[Items listed in a dataset]
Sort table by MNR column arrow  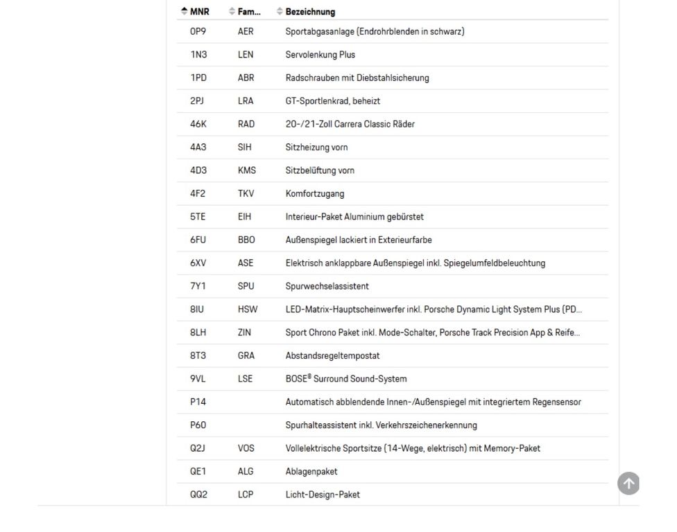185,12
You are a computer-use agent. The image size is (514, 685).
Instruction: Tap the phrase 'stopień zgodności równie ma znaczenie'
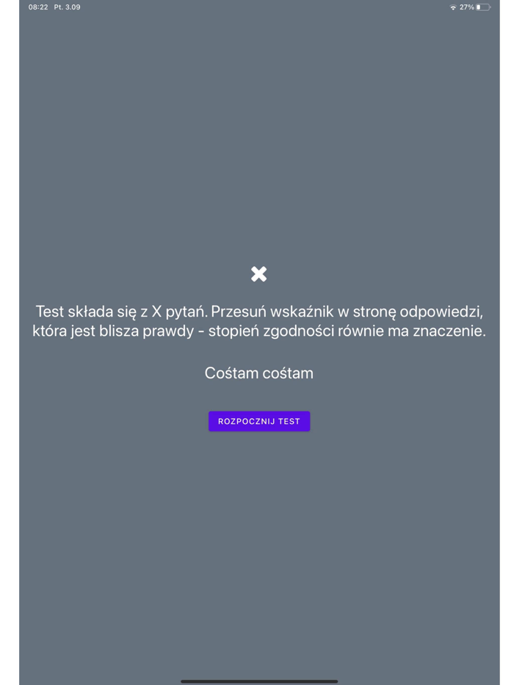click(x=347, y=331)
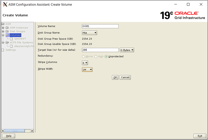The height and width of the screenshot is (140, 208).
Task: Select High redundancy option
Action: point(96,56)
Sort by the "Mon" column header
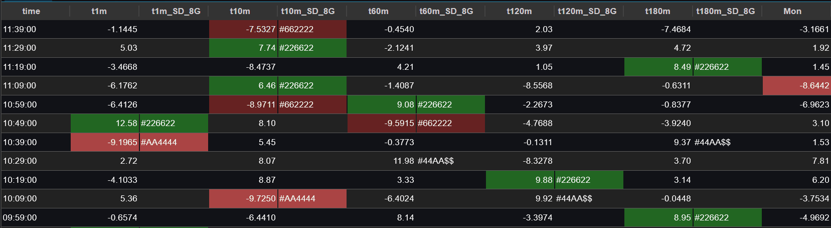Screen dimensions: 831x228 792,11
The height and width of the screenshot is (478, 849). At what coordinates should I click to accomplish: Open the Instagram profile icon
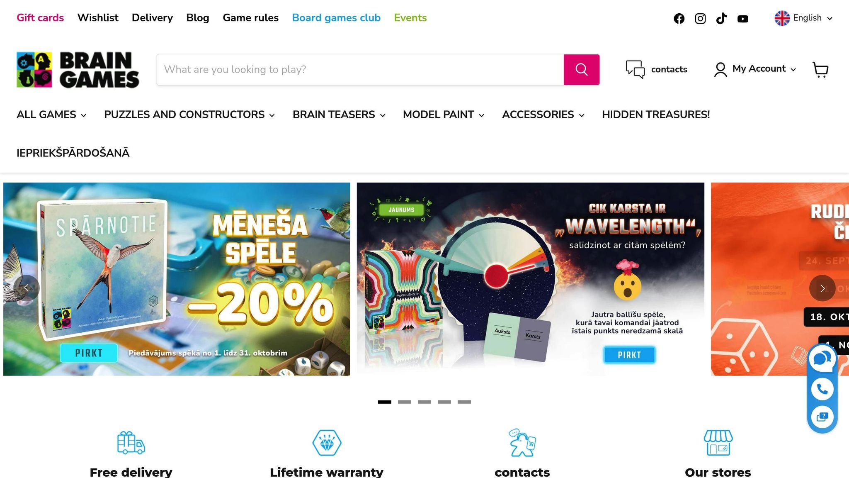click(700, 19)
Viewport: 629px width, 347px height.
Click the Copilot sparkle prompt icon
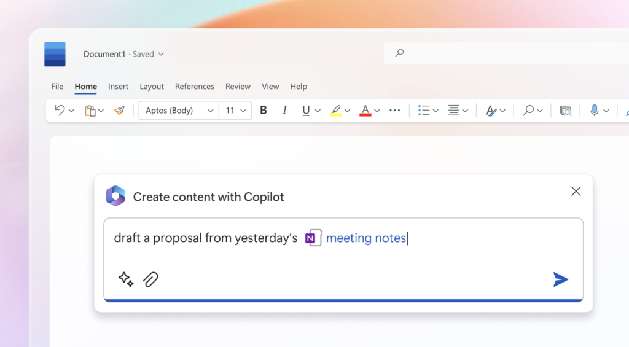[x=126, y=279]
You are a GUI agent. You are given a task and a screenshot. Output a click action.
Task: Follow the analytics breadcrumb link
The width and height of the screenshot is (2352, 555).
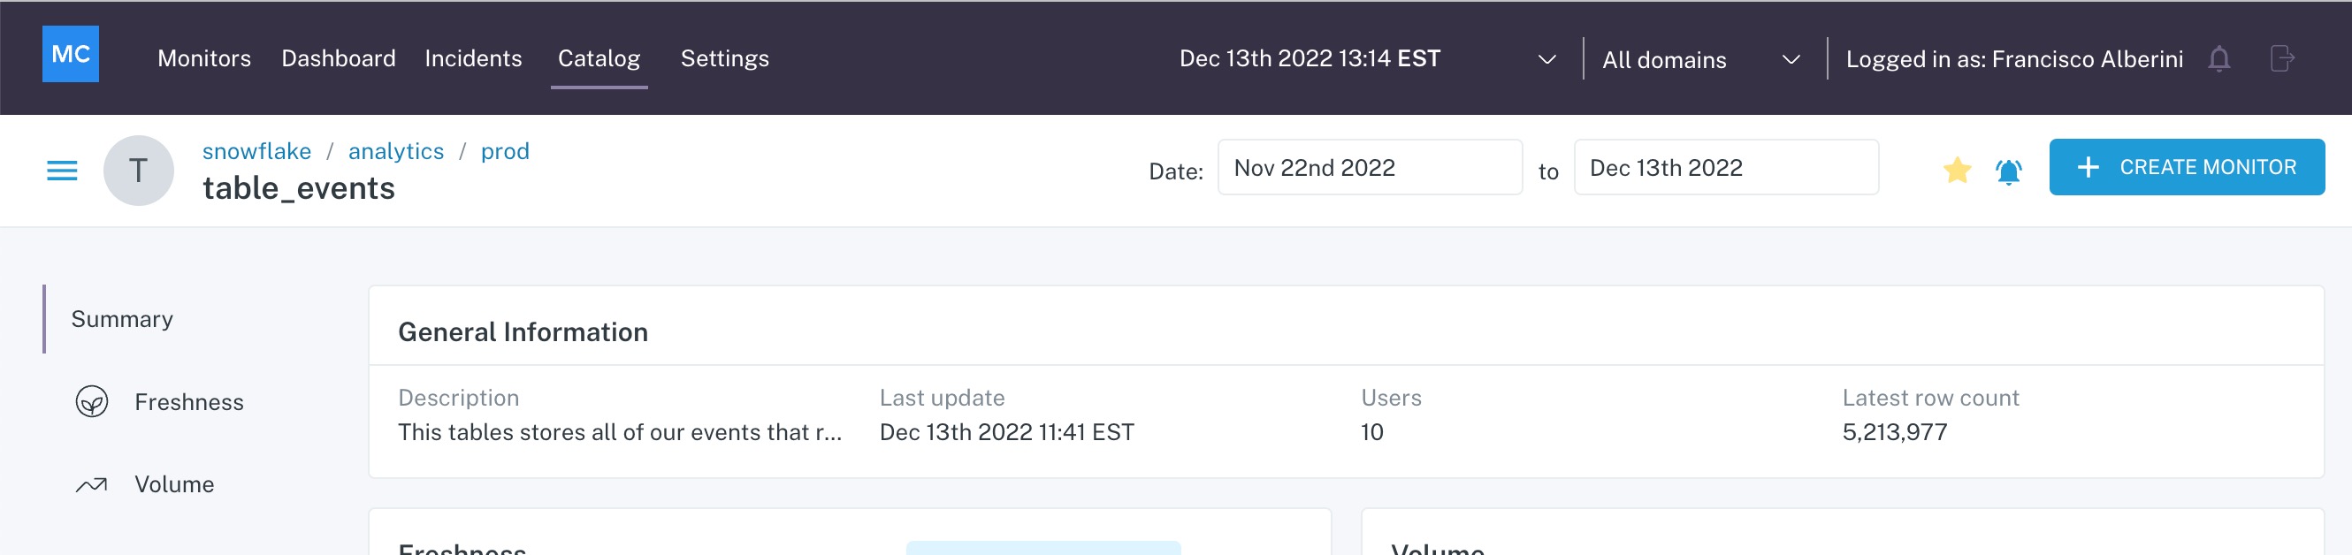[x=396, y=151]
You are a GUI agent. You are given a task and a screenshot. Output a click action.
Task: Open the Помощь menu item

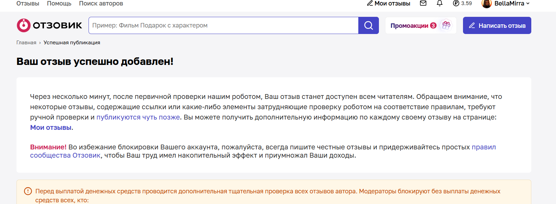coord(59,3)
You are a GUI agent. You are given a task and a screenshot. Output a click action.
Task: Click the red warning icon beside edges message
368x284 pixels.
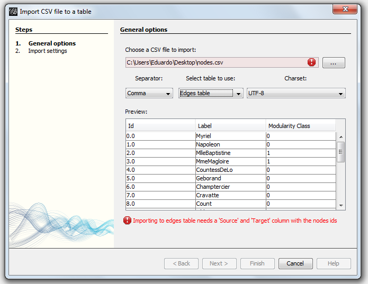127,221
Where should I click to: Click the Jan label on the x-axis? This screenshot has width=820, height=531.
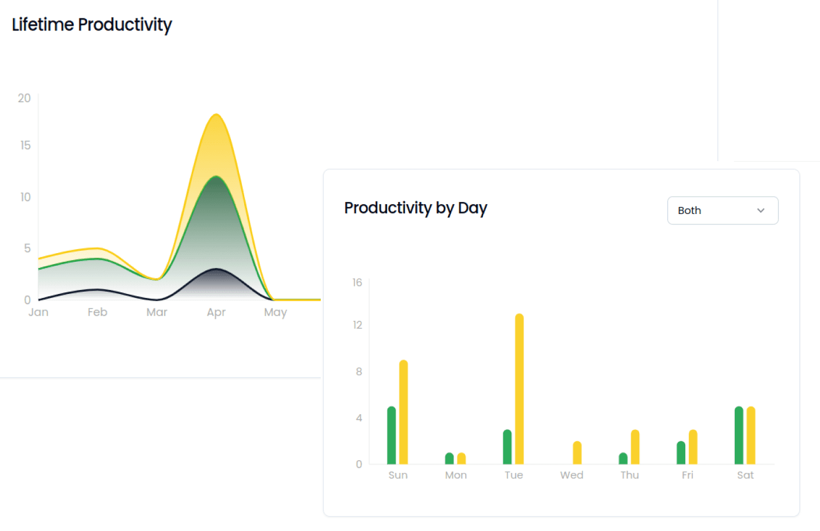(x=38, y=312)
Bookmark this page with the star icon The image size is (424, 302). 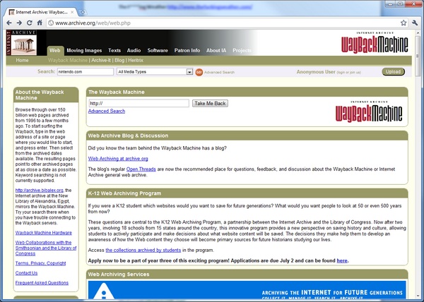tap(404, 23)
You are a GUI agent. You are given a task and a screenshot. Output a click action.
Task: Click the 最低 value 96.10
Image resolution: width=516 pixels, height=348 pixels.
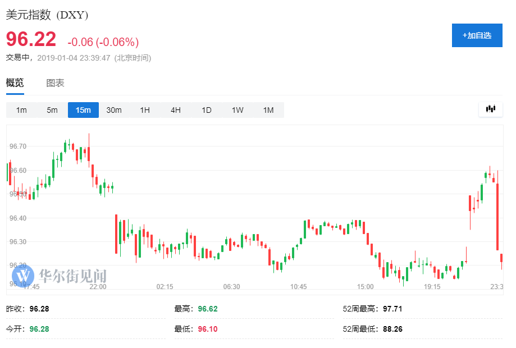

## REQUIREMENT:
Leave out every picture, and copy exactly the lines above starting at the one holding "Instruction: Tap the" and ending at the one holding "Task: Follow the analytics breadcrumb link", no more and no less.

## SOLUTION TO THIS EXERCISE:
Instruction: Tap the phrase 'stopień zgodności równie ma znaczenie'
click(x=347, y=331)
The height and width of the screenshot is (140, 208).
Task: Select High redundancy option
Action: point(96,56)
Sort by the "Mon" column header
Screen dimensions: 831x228 792,11
The height and width of the screenshot is (478, 849). At what coordinates should I click to accomplish: Open the Instagram profile icon
click(700, 19)
Viewport: 629px width, 347px height.
Click the Copilot sparkle prompt icon
[x=126, y=279]
You are a GUI agent. You are given a task and a screenshot. Output a click action.
Task: Follow the analytics breadcrumb link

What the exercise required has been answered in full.